Transcribe the data below word for word, starting with the line containing "Click the myname account label" and going on through the last line of the data.
=======
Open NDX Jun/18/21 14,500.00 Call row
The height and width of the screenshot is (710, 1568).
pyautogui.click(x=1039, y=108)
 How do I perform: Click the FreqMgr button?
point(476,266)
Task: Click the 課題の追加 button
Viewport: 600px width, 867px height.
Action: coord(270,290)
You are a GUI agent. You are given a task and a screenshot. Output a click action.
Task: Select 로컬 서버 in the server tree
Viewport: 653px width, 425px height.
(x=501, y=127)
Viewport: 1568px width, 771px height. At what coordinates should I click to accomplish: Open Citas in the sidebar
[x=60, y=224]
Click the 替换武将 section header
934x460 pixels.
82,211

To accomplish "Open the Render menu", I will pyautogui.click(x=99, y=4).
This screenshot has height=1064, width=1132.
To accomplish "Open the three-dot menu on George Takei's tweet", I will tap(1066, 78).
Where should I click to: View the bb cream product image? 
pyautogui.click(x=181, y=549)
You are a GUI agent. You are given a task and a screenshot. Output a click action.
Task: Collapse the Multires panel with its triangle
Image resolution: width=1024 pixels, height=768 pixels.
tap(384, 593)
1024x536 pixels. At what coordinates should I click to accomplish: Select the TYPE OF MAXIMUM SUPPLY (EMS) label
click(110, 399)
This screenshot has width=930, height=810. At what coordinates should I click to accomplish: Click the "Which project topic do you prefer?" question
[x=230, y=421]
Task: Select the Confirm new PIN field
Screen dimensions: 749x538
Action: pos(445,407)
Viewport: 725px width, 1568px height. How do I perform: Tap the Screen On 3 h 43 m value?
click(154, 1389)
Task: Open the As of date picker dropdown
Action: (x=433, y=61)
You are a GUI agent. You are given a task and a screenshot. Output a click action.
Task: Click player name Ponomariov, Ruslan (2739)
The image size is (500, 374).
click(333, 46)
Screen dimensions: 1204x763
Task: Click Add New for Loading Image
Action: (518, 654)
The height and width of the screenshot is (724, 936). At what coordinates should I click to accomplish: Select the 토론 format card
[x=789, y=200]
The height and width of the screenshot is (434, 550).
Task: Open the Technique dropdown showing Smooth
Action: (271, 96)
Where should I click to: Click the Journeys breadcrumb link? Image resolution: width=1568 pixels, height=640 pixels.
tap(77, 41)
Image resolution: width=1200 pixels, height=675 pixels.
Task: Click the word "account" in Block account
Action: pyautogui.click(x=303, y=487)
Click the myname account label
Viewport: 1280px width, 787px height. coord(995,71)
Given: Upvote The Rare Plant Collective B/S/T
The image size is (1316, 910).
=======
▶ TASK ANSWER:
Click the myname account label
Viewport: 1280px width, 787px height. coord(995,71)
Given: Upvote The Rare Plant Collective B/S/T
The image size is (1316, 910).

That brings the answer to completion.